Bugün Bir İstanbul Masalı yazmayı düşündüm Bütün caddelerini karış karış gezmiş gibi… Arka Sokaklarında Sıcak Saatler yaşarken, Kapalı Çarşı‘da Türk Malı el dokumalarını hisseder gibi… Ya da o Gönülçelen boğaz kokusunu içime çeker gibi Ama yapamadım…

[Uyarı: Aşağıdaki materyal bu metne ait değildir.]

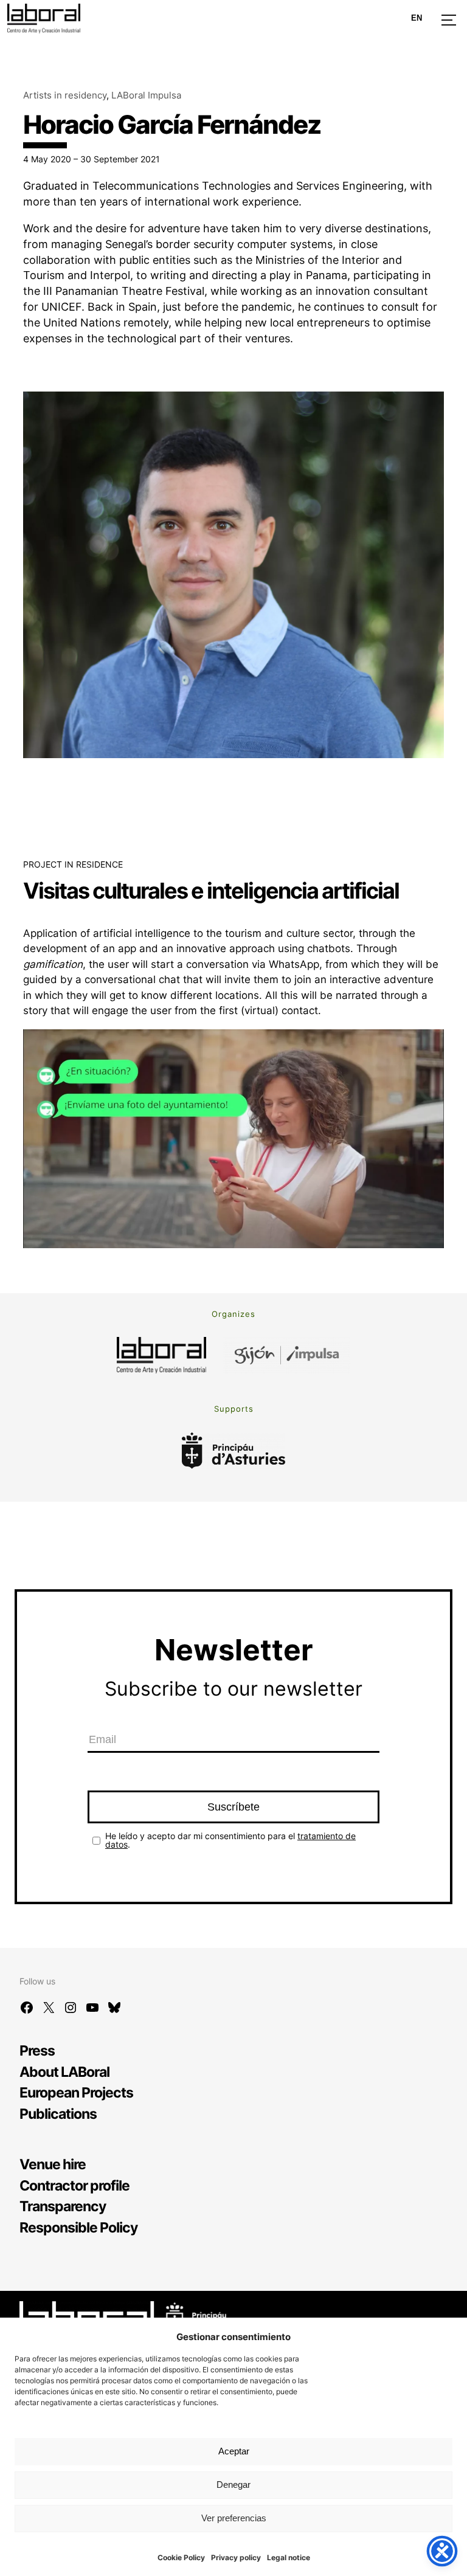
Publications (58, 2113)
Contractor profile (74, 2185)
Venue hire (52, 2164)
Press (37, 2050)
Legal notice (288, 2557)
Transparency (62, 2206)
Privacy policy (236, 2557)
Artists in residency (64, 95)
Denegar (233, 2484)
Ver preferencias (233, 2518)
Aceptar (233, 2451)
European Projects (76, 2092)
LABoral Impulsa (146, 95)
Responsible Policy (78, 2227)
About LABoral (64, 2071)
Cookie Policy (181, 2557)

Gördüm ki Yedi Tepe İstanbul‘un yedi ayrı tepesinde Haneler kurulmuş O hanelerde Geniş Aileler yaşar olmuş; köylerindeki Kavak Yelleri‘nden uzak, İstanbul’un Yahşi Cazibesine gelmiş… Bizimkiler şimdi ne yapıyor özlemi içlerinde… Bin Bir Gece bin bir dert gören, her dertle bin bir yaprak dökümü yaşayanlar Adanalısı da varmış içlerinde, Anteplisi de Kütahyalısı da…Ekmek Teknesini yürütmeye gayesi hepsinde de
Sanmışlar ki Ezelden beri taşıdıkları o Deli Yürekler, Acı Hayatlarını son bulduracak Avrupa Yakasının gökdelenleri arasındaKurtlar Vadisine düştüklerini çok geç farketmişler Kimisi Cennet Mahallesi‘nde oturmuş Zurnanın, davulun sesi, içlerinde sesi bastıracak sanıp… Nerede bir cümbüş, bir gürültü bulmuşlar; yakın durup hıçkırarak ağlamışlar Çocuklar Duymasın diye
Ya o çocuklar Hep Arka Sıradakiler… Erkeğin elindeki ağaçtan Kılıç, Günü geldiğinde, eline güç geçtiğinde vuracağı kafanın hesabını yapmış Kız ise bir Hanım’ın Çiftliğinde bir iş bulmuşsa mutlu sayıyormuş kendisini evdeki Parmaklıklar Ardındaki yaşamından uzakmış ne de olsa… Ama hanımının dev aynalarının karşısına geçip tozunu alırken dururmuş aniden, Gül Beyaz yanaklarında göz yaşları dökülürken sorarmış sadece için için her seferinde : İyi de Fatmagül’ün Suçu Ne?